Dataset entries
• • •

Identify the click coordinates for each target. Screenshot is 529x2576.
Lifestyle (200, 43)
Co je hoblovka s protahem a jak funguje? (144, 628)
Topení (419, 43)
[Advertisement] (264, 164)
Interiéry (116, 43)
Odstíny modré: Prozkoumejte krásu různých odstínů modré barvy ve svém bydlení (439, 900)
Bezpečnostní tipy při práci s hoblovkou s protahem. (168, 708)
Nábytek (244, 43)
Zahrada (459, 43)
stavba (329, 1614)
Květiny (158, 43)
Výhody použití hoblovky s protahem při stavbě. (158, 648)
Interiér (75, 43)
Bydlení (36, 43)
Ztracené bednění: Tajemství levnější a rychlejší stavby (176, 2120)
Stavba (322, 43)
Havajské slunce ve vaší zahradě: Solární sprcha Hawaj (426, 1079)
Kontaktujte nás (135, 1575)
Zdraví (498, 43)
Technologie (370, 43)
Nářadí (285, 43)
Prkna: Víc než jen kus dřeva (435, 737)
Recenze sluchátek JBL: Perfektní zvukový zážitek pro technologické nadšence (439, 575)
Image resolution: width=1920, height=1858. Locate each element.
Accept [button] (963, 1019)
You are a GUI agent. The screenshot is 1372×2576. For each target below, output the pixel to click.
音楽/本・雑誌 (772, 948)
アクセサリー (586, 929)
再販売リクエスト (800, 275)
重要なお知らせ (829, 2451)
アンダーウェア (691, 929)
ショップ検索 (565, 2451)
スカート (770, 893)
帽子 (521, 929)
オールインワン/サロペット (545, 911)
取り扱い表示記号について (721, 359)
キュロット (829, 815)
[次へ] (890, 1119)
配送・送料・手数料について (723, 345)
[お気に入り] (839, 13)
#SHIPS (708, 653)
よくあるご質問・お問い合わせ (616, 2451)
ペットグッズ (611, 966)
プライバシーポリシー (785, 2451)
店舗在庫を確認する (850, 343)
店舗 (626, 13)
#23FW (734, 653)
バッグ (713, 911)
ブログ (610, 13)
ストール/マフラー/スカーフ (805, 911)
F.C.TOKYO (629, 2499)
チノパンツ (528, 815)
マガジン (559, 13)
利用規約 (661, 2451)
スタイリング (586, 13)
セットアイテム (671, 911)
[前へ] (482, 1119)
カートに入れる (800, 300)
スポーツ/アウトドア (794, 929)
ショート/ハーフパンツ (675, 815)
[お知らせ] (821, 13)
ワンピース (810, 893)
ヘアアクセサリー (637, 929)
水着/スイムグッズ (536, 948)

• • •

EXERCISE: Lines that contain "target" are to be copied from the records above.

RESULT:
Identify the click coordinates for each target. Screenshot is 529x2576.
You are a GUI agent. The screenshot is 1372×2576. For each target below, output the pixel to click.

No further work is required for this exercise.